In this tutorial I'm going to be teaching you how to debug ARM assembly language on MacOS with the lldb debugger. Ultimately, my goal with these tutorials is to teach advanced debugging techniques which will be applicable to both offensive and defensive information security. These tutorials are designed for novices with very little programming experience.
Lets get started by writing a simple C program like so:
// hello_world.c
#include <stdio.h>
int main(){
printf("Hello, World !\n");
return 1;
}
As I've said before C is the Latin of programming languages, it is a very verbose language that has influenced innumerable programming languages.
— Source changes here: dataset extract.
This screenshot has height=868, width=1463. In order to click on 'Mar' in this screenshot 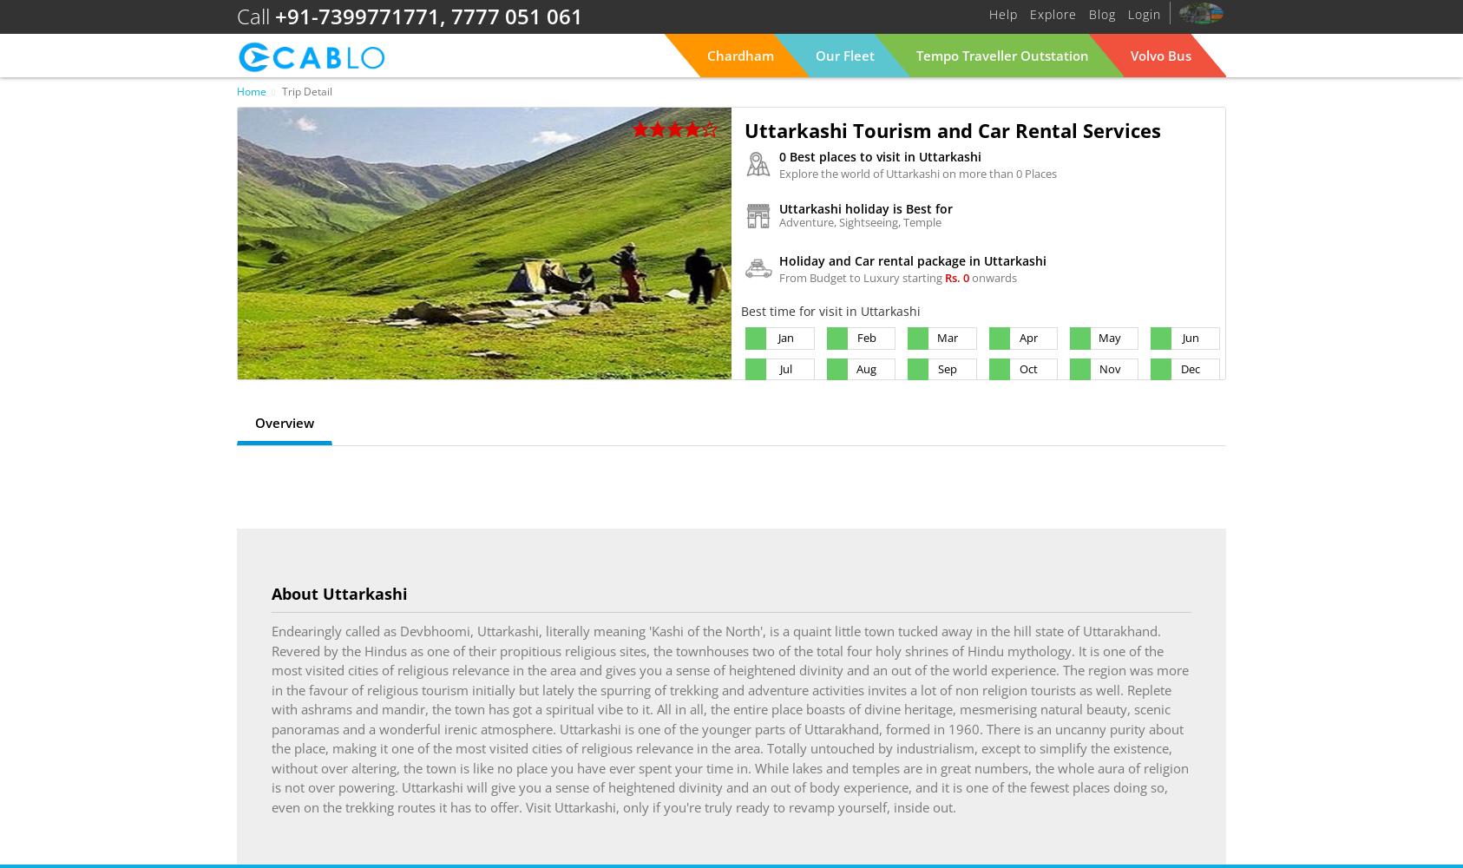, I will do `click(948, 338)`.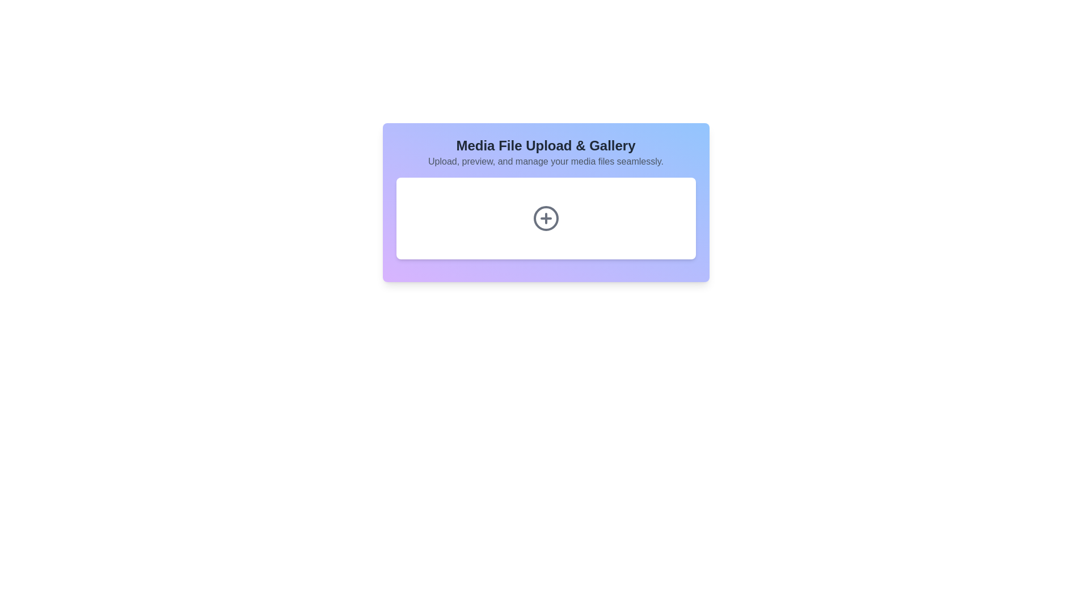 This screenshot has height=613, width=1089. Describe the element at coordinates (546, 162) in the screenshot. I see `the static text element displaying 'Upload, preview, and manage your media files seamlessly', which is styled with a gray font color and positioned below the title 'Media File Upload & Gallery'` at that location.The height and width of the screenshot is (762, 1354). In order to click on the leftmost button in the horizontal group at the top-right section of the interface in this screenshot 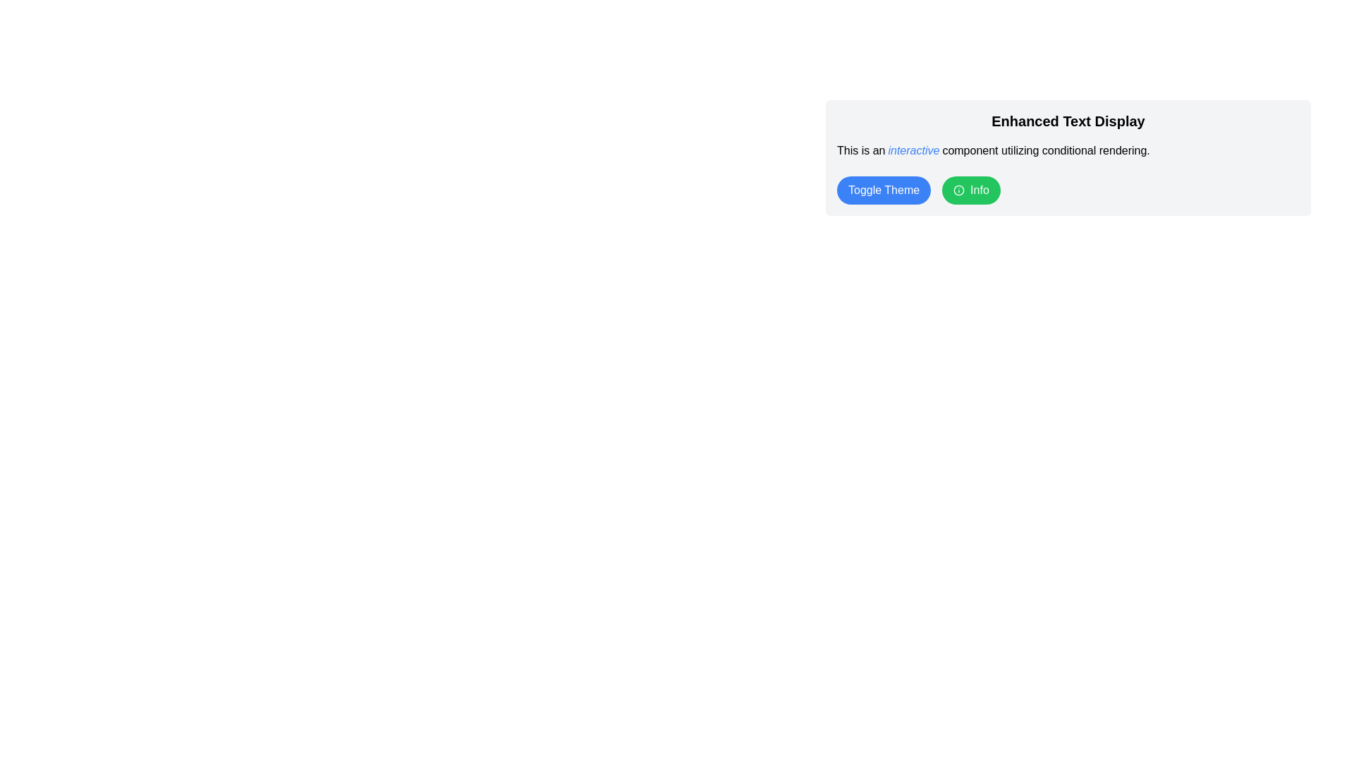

It is very nice in that it gives the programmer a ton of control over memory utilization, and because it is a compiled language it runs very fast. Because of these traits C was the language chosen to write most operating systems and higher level programming languages in.
C is such a low level language that in order to print something to STDOUT we must include the Standard Input/Output library, which is exactly what we're doing when we declare #include <stdio.h>
at the top of our program, this allows us access to the printf
function.
All programs must run in a main
function, languages like Ruby, Python and JavaScript abstract away the utilization and deceleration of a main
function but if you look at the stack traces for those languages closely you'll see that it is there in the background. Functions run and evaluate to a value, and we must specify the type of that value so that the CPU can allocate a proper amount of memory.
In this short example we return an integer which is a rational number which takes up 4 bytes of memory. A byte is a collection of 8 bits. A bit is a single segment of memory that can be in a binary state of either a 1 or 0. This means that an integer is actually composed of 32 1's or 0's residing within memory. Typically a successful run of a program will be denoted by returning 1, while an error will be noted by the return of 0.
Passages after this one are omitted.